The podcast covers adjacent territory. I've recorded episodes on AI in military applications and the base-rate math that makes "90% accurate" target selection catastrophic, on predictive policing feedback loops that encode the biases they claim to eliminate, on what AI does to education when institutions respond with prohibition instead of adaptation, on the labor market effects that follow when knowledge work becomes automatable.
If I'm going to spend my career making AI systems more capable and more deployable, I want to understand what that means for the people who live with them.
Knowledge grounding addresses how language models access knowledge faithfully. ConceptFormer injects knowledge graph topology into LLM embedding space, improving factual recall by 213% while using 130x fewer tokens than traditional retrieval-augmented generation. Production systems need both graph-native representations for structured facts and retrieval pipelines for unstructured knowledge.
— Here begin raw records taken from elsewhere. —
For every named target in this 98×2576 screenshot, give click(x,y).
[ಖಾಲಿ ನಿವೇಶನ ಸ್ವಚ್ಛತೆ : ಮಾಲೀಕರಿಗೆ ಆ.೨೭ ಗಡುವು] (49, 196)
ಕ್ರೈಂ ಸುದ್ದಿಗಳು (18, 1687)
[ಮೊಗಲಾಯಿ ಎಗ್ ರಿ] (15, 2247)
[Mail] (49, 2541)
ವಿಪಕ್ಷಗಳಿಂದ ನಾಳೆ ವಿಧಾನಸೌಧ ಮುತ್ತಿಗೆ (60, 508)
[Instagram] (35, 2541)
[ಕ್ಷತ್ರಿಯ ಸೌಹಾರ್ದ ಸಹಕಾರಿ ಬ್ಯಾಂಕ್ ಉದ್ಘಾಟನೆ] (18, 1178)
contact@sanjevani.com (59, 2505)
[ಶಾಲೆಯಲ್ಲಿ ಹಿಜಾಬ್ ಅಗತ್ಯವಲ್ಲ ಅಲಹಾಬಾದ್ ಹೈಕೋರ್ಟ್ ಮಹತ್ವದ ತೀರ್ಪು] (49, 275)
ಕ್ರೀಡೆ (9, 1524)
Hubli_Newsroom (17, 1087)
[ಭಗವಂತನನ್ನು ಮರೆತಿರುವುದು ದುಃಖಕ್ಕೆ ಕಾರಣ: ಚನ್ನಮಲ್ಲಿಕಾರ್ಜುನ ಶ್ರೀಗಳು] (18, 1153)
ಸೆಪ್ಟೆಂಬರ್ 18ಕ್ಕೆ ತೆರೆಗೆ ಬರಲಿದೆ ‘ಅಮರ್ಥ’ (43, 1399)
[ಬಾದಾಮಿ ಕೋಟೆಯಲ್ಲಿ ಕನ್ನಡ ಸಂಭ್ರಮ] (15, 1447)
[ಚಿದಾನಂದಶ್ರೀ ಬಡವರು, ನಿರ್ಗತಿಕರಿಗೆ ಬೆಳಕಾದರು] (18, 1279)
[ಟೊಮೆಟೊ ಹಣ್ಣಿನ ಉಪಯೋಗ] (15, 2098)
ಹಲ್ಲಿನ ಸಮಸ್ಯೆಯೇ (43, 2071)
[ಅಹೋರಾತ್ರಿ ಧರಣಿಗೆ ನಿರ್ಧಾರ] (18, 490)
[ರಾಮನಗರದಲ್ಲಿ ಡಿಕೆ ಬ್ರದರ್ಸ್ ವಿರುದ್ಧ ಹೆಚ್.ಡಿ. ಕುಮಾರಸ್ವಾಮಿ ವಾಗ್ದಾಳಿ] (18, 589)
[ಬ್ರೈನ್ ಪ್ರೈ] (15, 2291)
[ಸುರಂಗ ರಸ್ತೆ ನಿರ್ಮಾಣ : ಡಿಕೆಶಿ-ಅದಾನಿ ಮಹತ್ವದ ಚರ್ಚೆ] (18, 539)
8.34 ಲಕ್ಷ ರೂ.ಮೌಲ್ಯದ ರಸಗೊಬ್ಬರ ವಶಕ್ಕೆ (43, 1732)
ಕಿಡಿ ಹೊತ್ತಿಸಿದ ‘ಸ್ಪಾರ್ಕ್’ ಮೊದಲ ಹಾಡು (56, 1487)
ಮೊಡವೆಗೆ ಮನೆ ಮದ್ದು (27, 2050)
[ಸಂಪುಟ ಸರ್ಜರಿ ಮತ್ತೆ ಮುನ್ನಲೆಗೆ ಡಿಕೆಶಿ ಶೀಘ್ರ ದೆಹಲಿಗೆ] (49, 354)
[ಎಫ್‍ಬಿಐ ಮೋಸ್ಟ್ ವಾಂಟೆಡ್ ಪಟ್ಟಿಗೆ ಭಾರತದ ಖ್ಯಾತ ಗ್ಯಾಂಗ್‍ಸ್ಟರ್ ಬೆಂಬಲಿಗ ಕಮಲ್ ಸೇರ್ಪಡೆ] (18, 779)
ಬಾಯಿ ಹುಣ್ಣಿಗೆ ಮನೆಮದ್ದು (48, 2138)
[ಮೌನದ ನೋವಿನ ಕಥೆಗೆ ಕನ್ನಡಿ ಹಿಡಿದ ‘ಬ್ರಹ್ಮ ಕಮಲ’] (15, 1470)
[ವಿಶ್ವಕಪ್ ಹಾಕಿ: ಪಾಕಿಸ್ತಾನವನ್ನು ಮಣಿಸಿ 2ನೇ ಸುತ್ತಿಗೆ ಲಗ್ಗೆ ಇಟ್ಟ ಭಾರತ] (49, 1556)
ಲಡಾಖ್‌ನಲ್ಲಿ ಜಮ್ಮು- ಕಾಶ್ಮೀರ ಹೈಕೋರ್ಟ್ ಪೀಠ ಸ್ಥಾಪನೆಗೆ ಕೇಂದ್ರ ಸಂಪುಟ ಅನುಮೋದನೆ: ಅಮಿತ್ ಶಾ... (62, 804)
AI sovereignty means organizations can run capable AI systems on infrastructure they control, avoiding strategic dependency on external API providers. The Swiss AI Hub demonstrates this through open-source platforms built on open-weight models deployed in organizational infrastructure, using techniques like quantization and parameter-efficient fine-tuning to make self-hosted models viable.
The agentic layer is the scaffolding around language models that makes them useful inside organizations: tool access, memory, planning, orchestration, and access controls. Real challenges aren't about model intelligence but system reliability: authentication, graceful failure, decision traceability, and auditability. The gap between theoretical capabilities and production deployment is primarily an infrastructure problem.
Testing 21 language models against Swiss SmartVote voting recommendations revealed most cluster around progressive, socially liberal positions with 60-90% agreement rates depending on the party. This empirical observation about what models absorb from training data matters because these systems increasingly mediate information access.
ConceptFormer is a method from Joel's master's thesis that grounds language models in knowledge graphs by injecting graph topology directly into LLM embedding space, bypassing lossy text serialization. A single concept vector improves factual recall by 213%, and preserving graph structure in latent space outperforms text conversion while using 130x fewer tokens. Published at WWW'26 GLOW workshop.